Miranda hatte am Montag bei seiner Ankunft auf dem Flughafen von Río de Janeiro die brasilianische Regierung aufgefordert, gegen seine Festnahme auf dem Londoner Flughafen zu reagieren. "Ich erwarte, dass die brasilianische Regierung etwas unternimmt, denn die Leute wissen nicht, was wirklich geschieht", erklärte er laut einem Bericht der Zeitung "Folha de São Paulo". Der 28-jährige Marketing-Student war am Sonntag in London von britischen Sicherheitsagenten fast neun Stunden lang verhört worden. Er durfte keinen Anwalt hinzuziehen. Die Briten beriefen sich dabei auf ein Anti-Terror-Gesetz, das eine Festnahme ohne richterliche Anordnung und ohne Recht auf juristischen Beistand ermöglicht. "Ich wurde in einem Zimmer gehalten, in dem (Scotland-Yard-) Agenten ein- und ausgingen, um sich bei der Befragung abzuwechseln", sagte Miranda. Sie hätten ihn über sein ganzes Leben ausgefragt und ihm Computer, Handy und den Fotoapparat weggenommen. Er sei aber weder bedroht noch aggressiv behandelt worden.

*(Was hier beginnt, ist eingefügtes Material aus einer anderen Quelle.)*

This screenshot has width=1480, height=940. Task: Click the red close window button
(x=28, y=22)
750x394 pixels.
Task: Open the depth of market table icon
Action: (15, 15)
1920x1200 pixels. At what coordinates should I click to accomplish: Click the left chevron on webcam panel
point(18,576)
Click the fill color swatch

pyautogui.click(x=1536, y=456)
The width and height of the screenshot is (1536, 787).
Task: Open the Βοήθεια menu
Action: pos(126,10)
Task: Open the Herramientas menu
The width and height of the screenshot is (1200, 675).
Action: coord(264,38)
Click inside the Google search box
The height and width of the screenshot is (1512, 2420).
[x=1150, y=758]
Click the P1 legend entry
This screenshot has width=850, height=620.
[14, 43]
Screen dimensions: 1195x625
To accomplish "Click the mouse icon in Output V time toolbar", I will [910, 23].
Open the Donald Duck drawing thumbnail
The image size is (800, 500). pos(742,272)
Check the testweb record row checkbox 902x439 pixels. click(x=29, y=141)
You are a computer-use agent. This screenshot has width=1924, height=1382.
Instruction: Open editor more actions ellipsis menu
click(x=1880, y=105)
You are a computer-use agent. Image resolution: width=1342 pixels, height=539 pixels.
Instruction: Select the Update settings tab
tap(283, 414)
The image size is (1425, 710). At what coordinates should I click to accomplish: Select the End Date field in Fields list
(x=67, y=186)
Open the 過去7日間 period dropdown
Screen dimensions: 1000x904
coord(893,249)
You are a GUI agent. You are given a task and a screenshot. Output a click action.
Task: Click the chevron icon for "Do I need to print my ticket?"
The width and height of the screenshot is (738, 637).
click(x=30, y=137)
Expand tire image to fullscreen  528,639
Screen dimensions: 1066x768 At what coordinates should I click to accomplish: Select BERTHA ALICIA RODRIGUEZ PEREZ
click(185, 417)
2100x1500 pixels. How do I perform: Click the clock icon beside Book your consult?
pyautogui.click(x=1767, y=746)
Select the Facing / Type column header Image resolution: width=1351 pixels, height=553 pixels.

Miranda kündigte an, dass er wegen der stundenlangen Befragung Zivilklage gegen die britischen Behörden einreichen werde.

"Die Vereinigten Staaten sind nicht involviert"

In Río de Janeiro wurde Miranda von Greenwald auf dem Flughafen Tim Jobim (Galeão) empfangen. Er hatte in London nur eine Zwischenlandung auf dem Heimflug aus Berlin gemacht, wo er eine Journalistin der britischen Zeitung "The Guardian" getroffen hatte. Greenwald bezeichnete den Vorfall als Einschüchterung der Presse. Er werde mit "noch aggressiveren" Berichten antworten.

Die US-Regierung, die Snowden wegen seiner Enthüllungen der Spähprogramme der amerikanischen und britischen Nachrichtendienste vor Gericht stellen möchte, wies jegliche Beteiligung an dem Vorfall in London von sich. "Die Vereinigten Staaten sind (...) nicht involviert", erklärte der Sprecher des Weißen Hauses, Josh Earnest, in Washington.